There are a lot of strange ways to make a little extra money, and a lot of people are happy about that. The global economy is not as good as many of us would like, after all, and a job is a job.
Speaking of jobs that are a strange way to make extra money, you can now do so by tasting chicken nuggets, amongst other food items. Unless you don’t eat meat for personal or health-related reasons, it seems like a fun way to earn a bit of cash. Right?

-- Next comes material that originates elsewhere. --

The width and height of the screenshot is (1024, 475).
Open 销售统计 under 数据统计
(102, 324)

Believe it or not, in a certain sense of the word, the job is a truly legitimate one; the job comes courtesy of the retailer B&M—a large and fast-growing variety retailer in the United Kingdom that attracts millions of people to its shops.

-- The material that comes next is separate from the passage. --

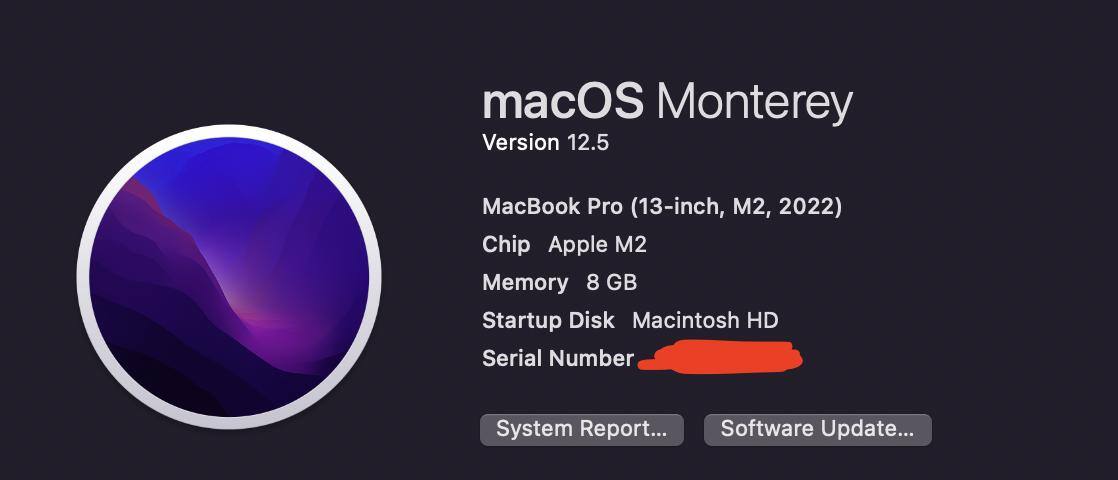Select the Macintosh HD disk name

click(x=705, y=321)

The private company, which just happens to be listed on the London Stock Exchange, is considered one of the fastest growing in the United Kingdom; therefore, there is every reason to believe that its job offering is a legitimate one.
As a food tester for the retailer, you won’t just be tasting chicken nuggets. You’ll also be tasting a wide variety of the frozen foods offered by B&M. It will also offer—for example—fries, fish fingers, and curries.

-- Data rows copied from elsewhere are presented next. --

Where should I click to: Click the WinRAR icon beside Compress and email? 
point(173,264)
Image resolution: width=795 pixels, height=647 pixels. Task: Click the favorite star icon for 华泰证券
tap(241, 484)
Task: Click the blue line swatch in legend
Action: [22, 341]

B&M is set to start selling fresh, frozen foods in certain stores throughout the UK next month. Up to this point, it has been known for selling things like home wares and food in a can.
The competition for the job could be pretty fierce. There aren’t multiple jobs available—just one—and the person who manages to snag the coveted position will be B&M’s official food taster for their fresh and frozen line.
If you’re interested in the job, don’t fool yourself into thinking you’ll get rich off of the gig. You’ll basically be paid in vouchers for the retailer on a monthly basis, and then you can redeem the vouchers at one of B&M’s stores for the products it offers. The vouchers are worth 25 British Pounds, which is about 34 American dollars—at the time this article is being written.
Again, you’re not going to get rich doing this job. You will, however, be able to offer feedback to the retailer in regard to the range of products being offered, thereby (hopefully) improving it.
According to B&M, the person who snags the position will be “lucky”; I’m not so sure I agree, as he or she will probably be forced to eat way more than one should in any given day or week; the inevitable obesity and heart disease that will result aren’t exactly “lucky” consequences of a job. But still, if you shop at B&M a lot, you’ll save a bit of money.
The job, officially called Chicken Nugget Connoisseur, is also classified as a temporary job on the retailer’s website; therefore, if you attain the position, don’t give up your job search. Chicken nuggets and curries can only be tasted in a professional setting so many times, after all.
Apparently B&M also thinks that the job is like “good steak”, because the opportunity “is rare”. Also, they don’t think it should be “diced with”, which is sort of clever.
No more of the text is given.